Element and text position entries

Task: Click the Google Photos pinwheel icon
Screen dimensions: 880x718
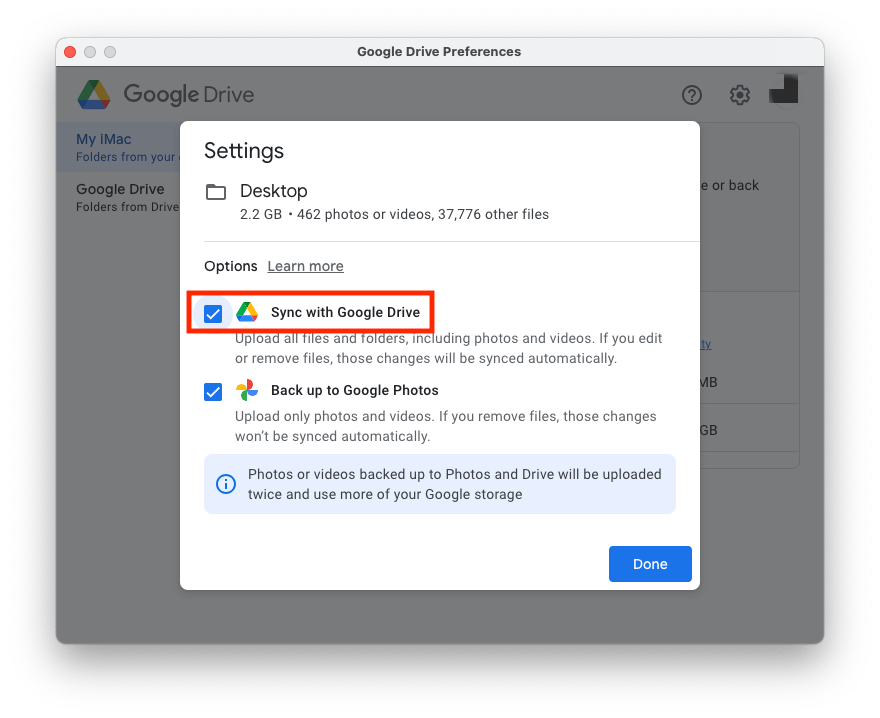Action: [x=247, y=391]
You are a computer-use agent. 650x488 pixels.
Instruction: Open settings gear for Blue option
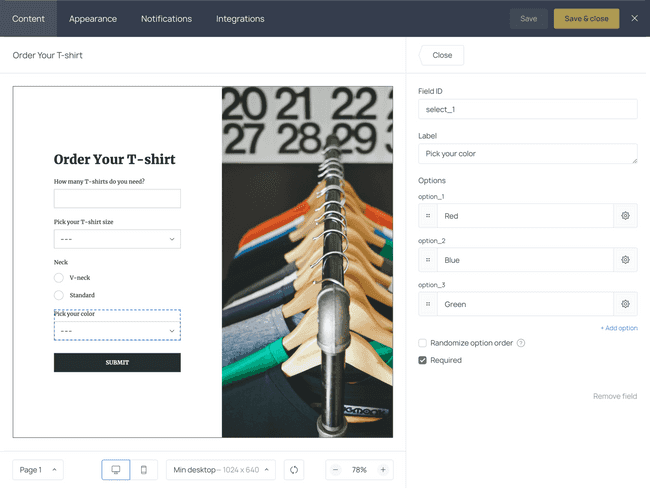pos(625,260)
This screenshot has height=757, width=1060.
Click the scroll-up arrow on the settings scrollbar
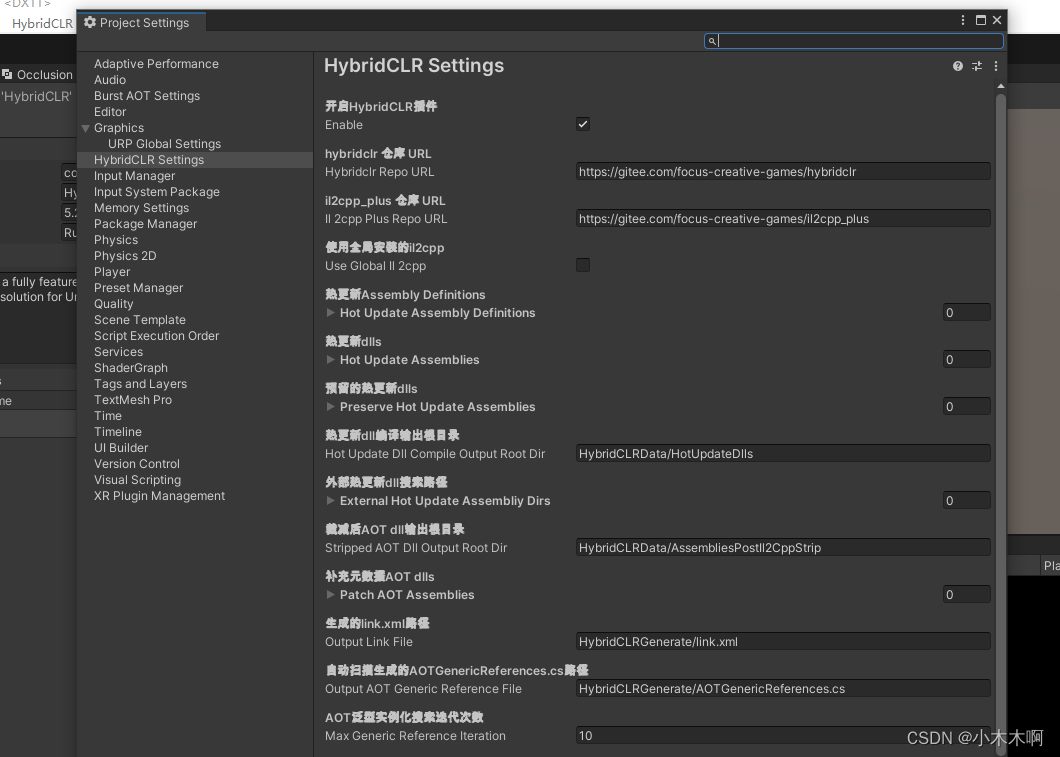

• Exercise task: Copy out, word for word, the entries from the line containing "This screenshot has height=757, width=1060." through the end of the entries, and leave out the pictures.

• Result for this task:
This screenshot has height=757, width=1060.
Click the scroll-up arrow on the settings scrollbar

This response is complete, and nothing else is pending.